I agree with the author, at least the parts Rebecca quotes, I haven’t read the book.  I don’t believe at all it’s trying to place one culture above another, but I do believe it’s about placing certain habits above others.  These are good virtues to instill in children, and from what I’ve read, most Americans (there are always exceptions) up until around the 70’s and 80’s used to run their family meals this way too, so It may be more of a modern American problem.  I think it would do well for us Catholics to acknowledge truth when we encounter it, even if not everything the author proposes is true.  In Catholic teaching the body is important and good habits involving the desires of the flesh are intimately linked to the formation of our soul, we cannot separate the two, it’s how God made us. 

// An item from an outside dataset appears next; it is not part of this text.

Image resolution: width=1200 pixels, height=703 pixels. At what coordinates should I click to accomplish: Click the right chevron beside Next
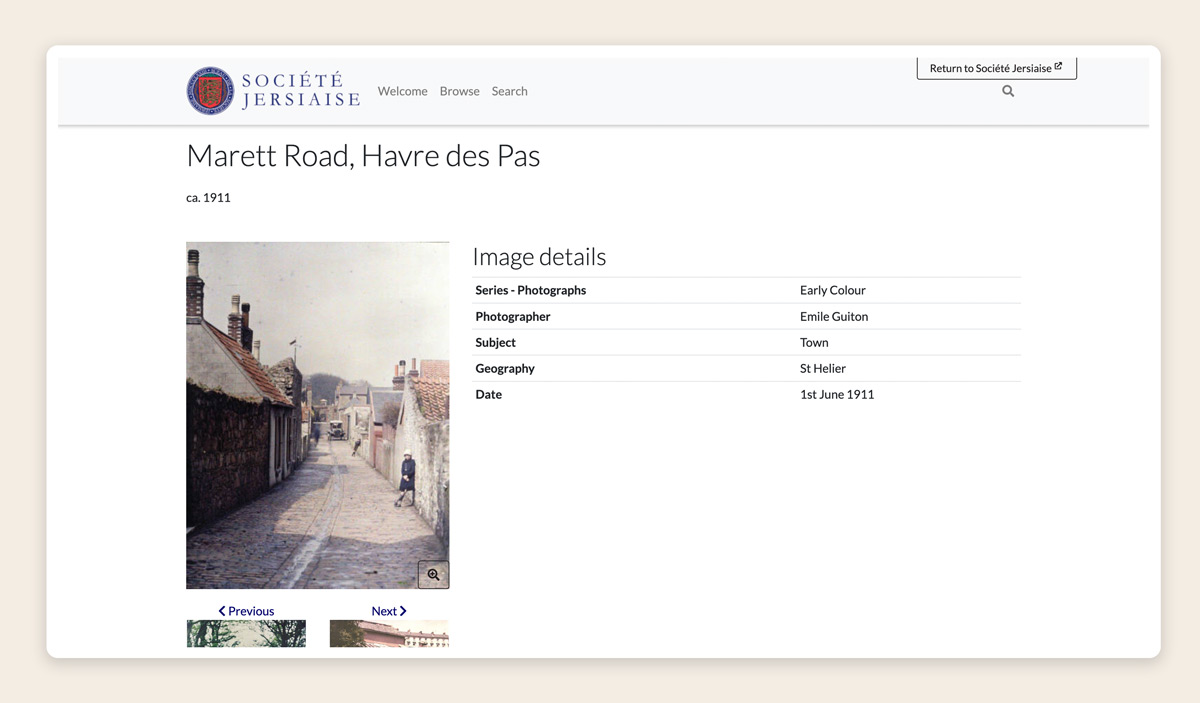pyautogui.click(x=402, y=611)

  Personally, I follow this model for my own family and my children are often complimented for their patience when we are in public.  I do believe that their ability to be patient is partly the result of a structured family-centered meal approach.  My children are never hungry, we don’t make them starve, but then again, like some comments have mentioned, the meals we serve are large.  We eat real food ( real butter and cream in sauces, good hearty bread, fruits, vegetables etc.) and I think it satisfies the cravings. We also have dessert after lunch and dinner.  I don’t have a no snacking rule, the children are aloud to get a snack whenever they want, the only constraint is it has to be a fruit or a vegetable.  No one in our family has any weight issues either ( I have gained weight in the past when I was eating in more of the modern American style.)  I also think this type of eating meshes beautifully with attachment parenting.  The American model of parenting tends toward trying to stop their legitimate crying when they are babies in an effort to “train” them and then all of a sudden giving in to their every whine when they are toddlers and young children…this never made sense to me.  Attachment parenting is the reverse of this.

 

I certainly think there are problems with the French culture in terms of the disappearance of Catholic identity and the resulting population issues, but I don’t see that those things are necessarily connected to the parenting style, as some seem to suggest here.  (Meaning just because the French are not having big families does not mean they do not have some virtues in their parenting style that we can learn from.)  The most positive trait I thought the article highlighted was the virtue of delayed gratification in children, which I honestly do not see promoted much here.  This plays out not just in eating, which is what’s quoted here, but also in speaking, playing, scheduling, etc.  It is something I feel very strongly about with my own children.  As for eating, we do three full meals a day (no snacks) without any behavioral (or weight issues, but if I had a child with blood sugar problems who seemed to act out out of hunger, I would adjust our eating times accordingly and they would learn delayed gratification through all the other opportunities that occur in our daily life—and I would say that more opportunities than usual arise in a large family anyway!

 

I just found an interesting article on this:

http://www.ahaparenting.com/_blog/Parenting_Blog/post/Are_French_Parents_Better_or_Do_They_Just_Spank_More/

 

I enjoyed the article.  This is a nation of immigrants and we have gained so much from that.  Why shouldn’t we also learn something from how another culture parents?  We can take what is useful and applicable and disregard the rest.  This goes for the Tiger Mom stuff as well.  It sounds as though there is a lot of value here.  The French parenting is fairly close to how we are raising our children (DH’s parents are South American, my mother is European so we were also raised outside the mainstream of American culture), I never actually thought of it as a cultural thing.  I would see other families doing differently and just thought of it as a family-to-family difference, not an entire culture or ethnicity.  Interesting!